Parts of the exercise:
**1)** In the article about Safe Start, which organization created the home-visiting program?
**2)** Pick up the article on the Safe Start home-visiting program where it stops and keep writing.

Safe Start is a home-visiting program created by Philadelphia's Maternity Care Coalition to help pregnant women with limited resources and chronic health problems.

Thomas Brown, 20, and Candea Atkins, 23, with their infant son, Symar, during a meeting with their Safe Start advocate two weeks ago.in West Philadelphia.
Thomas Brown, 20, and Candea Atkins, 23, with their infant son, Symar, during a meeting with their Safe Start advocate two weeks ago.in West Philadelphia.Read moreJESSICA GRIFFIN / Staff Photographer

Tamika White almost died of preeclampsia, the pregnancy complication marked by sky-high blood pressure. Her son, born three months premature, almost died, too.

Now, 11 years later, White's job is to help Philadelphia women with the kind of serious medical and social problems she once faced so they can have healthy pregnancies and babies.

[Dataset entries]
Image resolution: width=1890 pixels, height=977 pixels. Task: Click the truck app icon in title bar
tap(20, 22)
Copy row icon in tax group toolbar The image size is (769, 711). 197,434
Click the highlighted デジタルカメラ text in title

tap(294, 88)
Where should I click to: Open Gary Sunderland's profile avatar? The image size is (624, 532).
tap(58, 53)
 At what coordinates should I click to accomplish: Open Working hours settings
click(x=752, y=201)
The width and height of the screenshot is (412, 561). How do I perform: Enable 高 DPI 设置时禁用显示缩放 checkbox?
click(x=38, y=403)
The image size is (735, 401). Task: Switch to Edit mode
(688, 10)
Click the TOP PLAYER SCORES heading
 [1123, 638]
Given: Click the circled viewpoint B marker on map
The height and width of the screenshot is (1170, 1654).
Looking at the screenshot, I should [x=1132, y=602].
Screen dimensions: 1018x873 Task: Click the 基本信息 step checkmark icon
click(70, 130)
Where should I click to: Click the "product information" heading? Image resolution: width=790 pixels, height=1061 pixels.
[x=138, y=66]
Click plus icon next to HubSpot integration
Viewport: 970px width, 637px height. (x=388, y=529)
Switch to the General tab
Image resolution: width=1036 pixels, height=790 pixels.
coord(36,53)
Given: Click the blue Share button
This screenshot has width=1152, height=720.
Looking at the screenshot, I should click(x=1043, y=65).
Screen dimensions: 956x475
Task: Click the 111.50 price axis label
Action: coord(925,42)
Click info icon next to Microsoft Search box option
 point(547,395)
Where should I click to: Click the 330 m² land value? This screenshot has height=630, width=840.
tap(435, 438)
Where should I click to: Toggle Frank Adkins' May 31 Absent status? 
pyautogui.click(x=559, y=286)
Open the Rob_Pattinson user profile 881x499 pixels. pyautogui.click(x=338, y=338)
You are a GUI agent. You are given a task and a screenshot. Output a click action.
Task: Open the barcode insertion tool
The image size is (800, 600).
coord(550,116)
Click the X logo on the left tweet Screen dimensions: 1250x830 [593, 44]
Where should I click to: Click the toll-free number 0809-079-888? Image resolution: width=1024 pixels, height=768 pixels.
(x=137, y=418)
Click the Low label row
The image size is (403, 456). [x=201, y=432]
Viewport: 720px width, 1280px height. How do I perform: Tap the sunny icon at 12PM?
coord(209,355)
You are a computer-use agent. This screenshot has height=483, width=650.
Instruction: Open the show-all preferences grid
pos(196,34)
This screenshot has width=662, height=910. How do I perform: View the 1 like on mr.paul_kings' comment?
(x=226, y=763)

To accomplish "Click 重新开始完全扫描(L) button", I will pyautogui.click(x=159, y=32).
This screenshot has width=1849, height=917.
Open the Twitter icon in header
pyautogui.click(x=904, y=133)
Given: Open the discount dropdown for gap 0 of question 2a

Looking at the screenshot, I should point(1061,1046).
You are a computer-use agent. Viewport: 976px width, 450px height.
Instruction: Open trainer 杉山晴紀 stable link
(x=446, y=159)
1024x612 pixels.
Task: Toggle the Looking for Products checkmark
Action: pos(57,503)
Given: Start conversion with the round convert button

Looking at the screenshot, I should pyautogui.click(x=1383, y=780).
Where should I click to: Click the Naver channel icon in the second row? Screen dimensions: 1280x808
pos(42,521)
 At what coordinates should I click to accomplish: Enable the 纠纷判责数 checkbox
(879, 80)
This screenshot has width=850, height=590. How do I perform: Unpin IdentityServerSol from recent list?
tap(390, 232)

Answers by item:
**1)** Philadelphia's Maternity Care Coalition

**2)**
White, 35, is a community health worker with Safe Start, a home-visiting program launched two years ago by the Maternity Care Coalition, the venerable Philadelphia nonprofit known for outreach using neon-pink-and-white MOMobiles.

Safe Start, funded by the pharmaceutical giant Merck, is a small but innovative example of efforts to reverse a disturbing trend: While deaths as a complication of pregnancy have been falling around the globe, including in many poor countries, the U.S. maternal mortality rate has doubled since the 1990s. And Philadelphia's rate is even higher than the national average.

Two weeks ago, White visited Candea Atkins, 23; Atkins' longtime boyfriend, Thomas Brown, 20; and their 6-week-old son, Symar. The young parents took turns cuddling and coaxing smiles from the adorable infant as they sat on the steps of the rundown West Philadelphia rowhouse where they live with Atkins' aunt.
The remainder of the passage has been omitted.